‘Animais carbonizados e silêncio no lugar do verde e do som de pássaros’, diz biólogo sobre cenário após queimadas


O biólogo Izar Aximoff, estudioso da recomposição de florestas no Rio de Janeiro após queimadas, descreve a tristeza que é encontrar uma área de mata completamente destruída pelo fogo.

Cobra carbonizada após queimada (Izar Aximoff/BBC)

“É muito triste ver a floresta totalmente dizimada. Aquele cenário colorido, com flores, sons de animais, pássaros cantando, bichos se movimentando e cheiro de mata dá lugar ao silêncio, a animais carbonizados, a um cheiro de carne queimada, à desolação. Fica tudo preto e você fica sujo com aquele resíduo de carvão”, descreveu o biólogo.

“Eu vi filhote de jiboia queimado, bicho-preguiça carbonizado, bromélia queimada. Dá vontade de chorar. A perda é de valor inestimável. Muito superior ao das multas aplicadas, quando se encontra o culpado, o que é raro”, lamenta o biológo, que é especialista em queimadas em áreas de Mata Atlântica, como o Parque Nacional de Itatiaia.

Doutor em Botânica pelo Instituto de Pesquisas do Jardim Botânico do Rio de Janeiro (JBRJ), Aximoff lembra dos desafios existentes no reflorestamento de áreas destruídas. As informações são da BBC News Brasil.

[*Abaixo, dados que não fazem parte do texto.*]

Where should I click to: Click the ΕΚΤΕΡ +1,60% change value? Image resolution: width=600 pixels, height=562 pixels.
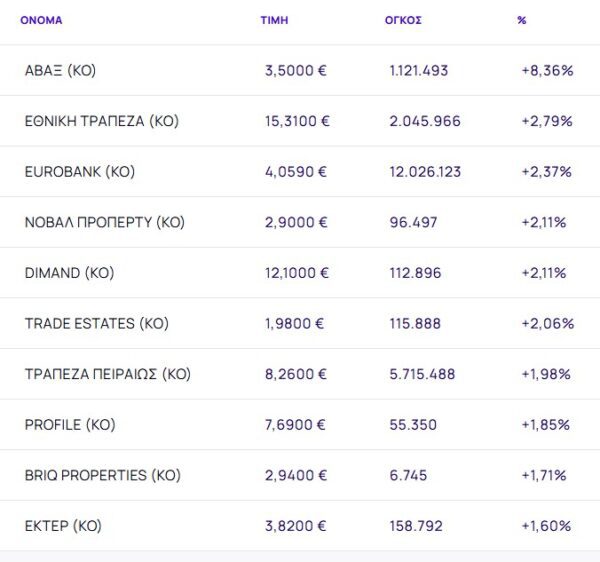pos(546,525)
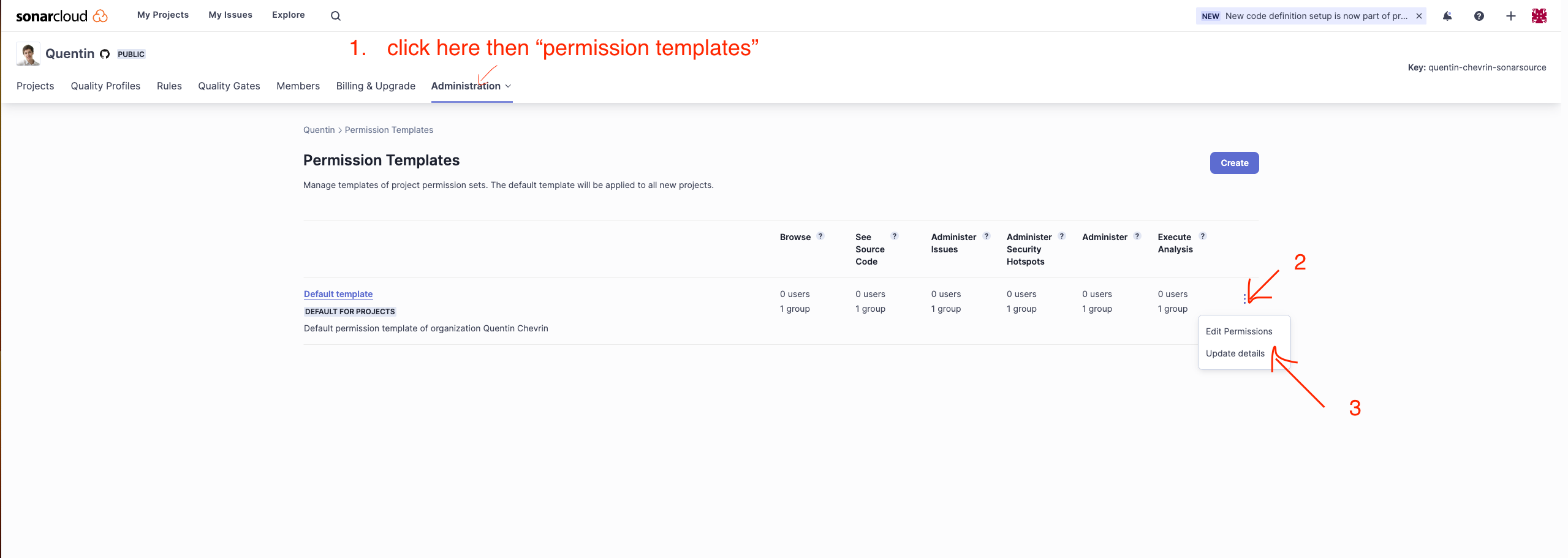Click the Administer Issues help icon
This screenshot has width=1568, height=558.
click(986, 235)
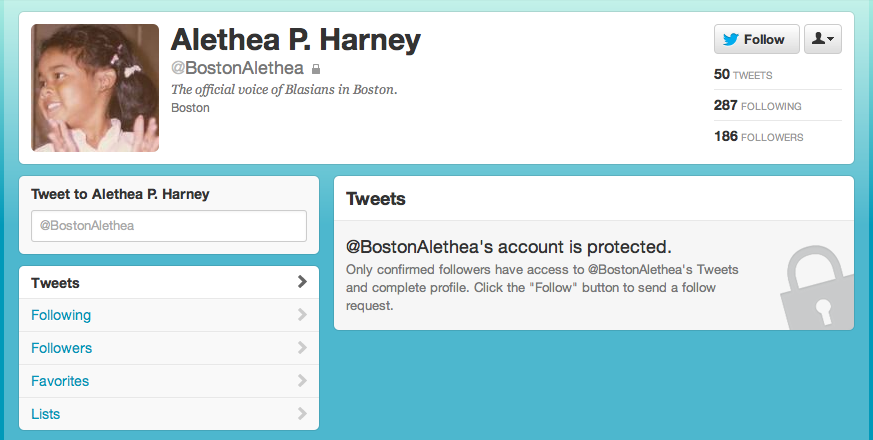Screen dimensions: 873x440
Task: View the 186 Followers stat
Action: pos(758,137)
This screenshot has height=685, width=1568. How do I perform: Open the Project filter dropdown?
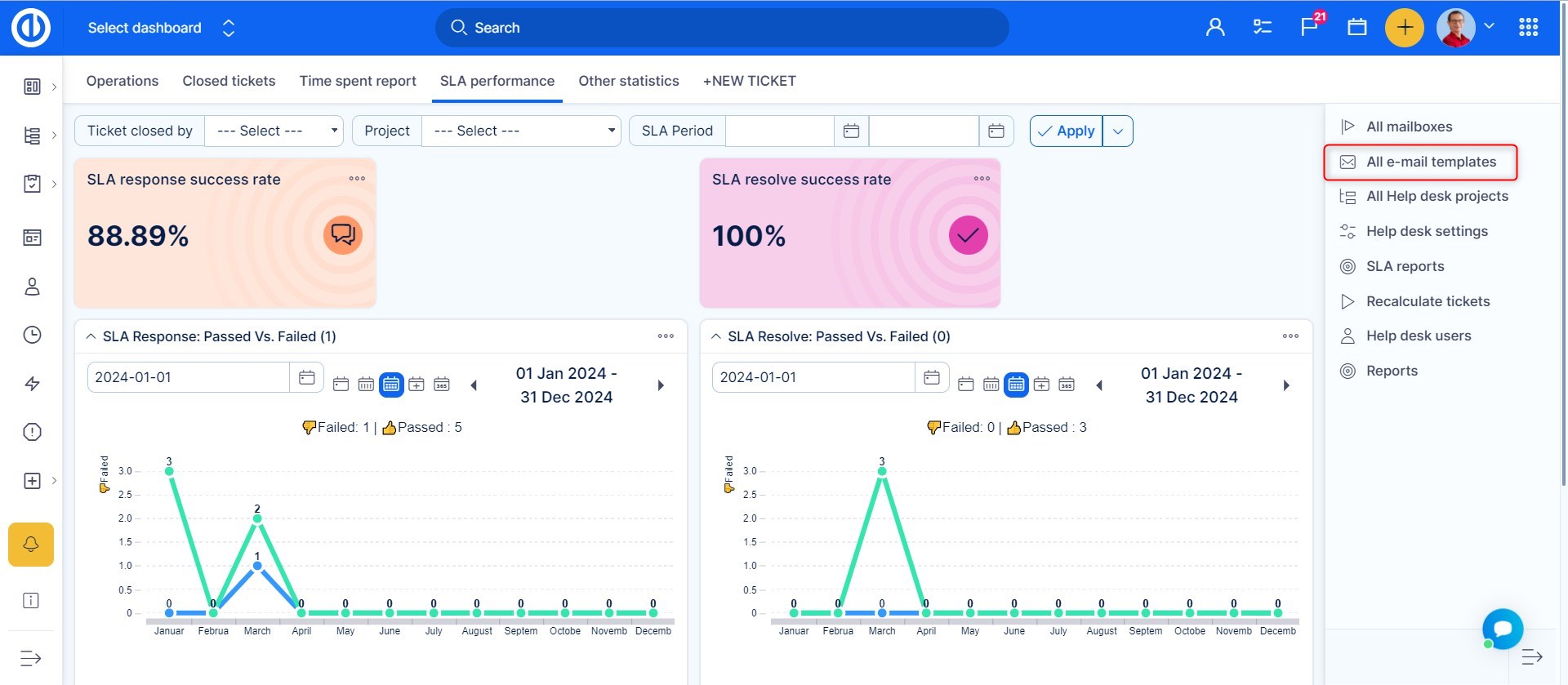(521, 131)
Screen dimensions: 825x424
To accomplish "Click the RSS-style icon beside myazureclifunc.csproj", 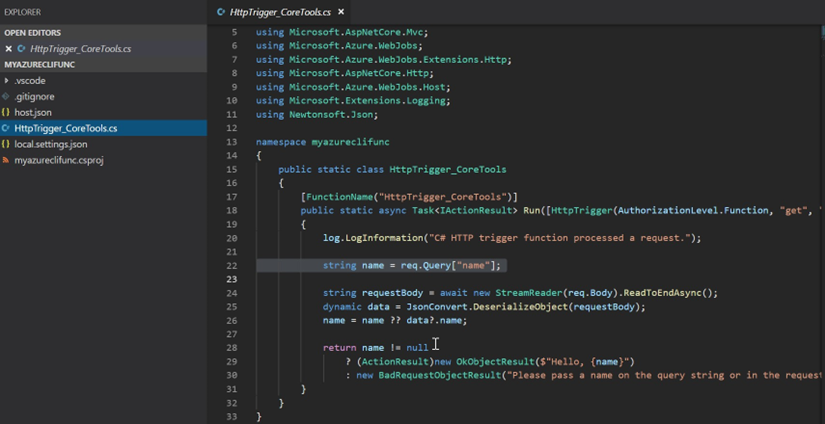I will (x=6, y=160).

“Espécies ameaçadas acabam não voltando. A cada queimada, a diversidade é perdida”, disse. “E muitas áreas de Mata Atlântica, por exemplo, não conseguem se regenerar sozinhas. É preciso um reforço. Temos as melhores cabeças do mundo na área de reflorestamento, mas a demanda é grande demais”, completou o biólogo. Segundo ele, a situação é grave em regiões de menor visibilidade, como o Cerrado e a Caatinga.

O especialista lembra também que a falta de planejamento adequado na prevenção de queimadas se deve à falta de recursos. Aximoff explica que, a nível federal, o acompanhamento dos casos é melhor do que na esfera estadual e municipal.

“A prevenção é muito mais barata. Mas não há planejamento também por falta de dados. Os gastos após os incêndios são muito maiores. Você tem uso de aeronaves, equipes, sem contar o risco de morte a que esses profissionais estão expostos”, acrescentou.

Dentre todos os estados brasileiros, Mato Grosso é o mais afetado pelas queimadas. E foi lá que uma foto que repercutiu na internet foi tirada. A imagem flagra um bombeiro oferecendo água a um tatu que fugia de um incêndio.

Responsável pela área de perícia de incêndios florestais no interior de Mato Grosso, o sargento Pedro Ribas Alves costuma chegar aos locais após os incêndios serem controlados.

“Minha função é fazer um levantamento da área degradada, procurar a origem do incêndio e informar dados para embasar a Delegacia do Meio Ambiente”, disse. “Eu também faço levantamento das presenças de animais na região, para relatar em meu laudo, com o objetivo de mostrar, além da degradação do meio ambiente, como isso afeta a fauna da região”, completou.

Bombeiro dá água a tatu que fugia de queimada (Corpo de Bombeiros do MT)

No sábado (17), ele trabalhou em uma fazenda em Nova Mutum (MT) que teve 772 hectares destruídos por um incêndio. “O fogo foi causado por problemas na rede elétrica. Uma empresa foi fazer manutenção, ligou a energia, mas a fiação caiu e um cabo deu início à queimada”, disse.

Quando saía do local, o sargento avistou um tatu fugindo do incêndio. “Ele estava andando vagarosamente na área degradada e eu resolvi descer. Já tinha visto alguém dando água para o tatu em uma garrafa térmica no Youtube. Peguei o tatu, que não ofereceu resistência, e ofereci água da minha bolsa de hidratação”, contou.

“Quando ele percebeu a água, quis tomar e chupar a ponta do cano, mas não tinha forças e também ia acabar sujando o cano. Então, pedi um copo colega e dei água para o tatu”, relatou.

As imagens da cena foram feitas por um colega que acompanhava o sargento. “Quando ele me viu ajudando o tatu, logo começou a tirar as fotos”, disse. A repercussão do caso surpreendeu o sargento. “Quando vi, estava correndo o mundo”, concluiu.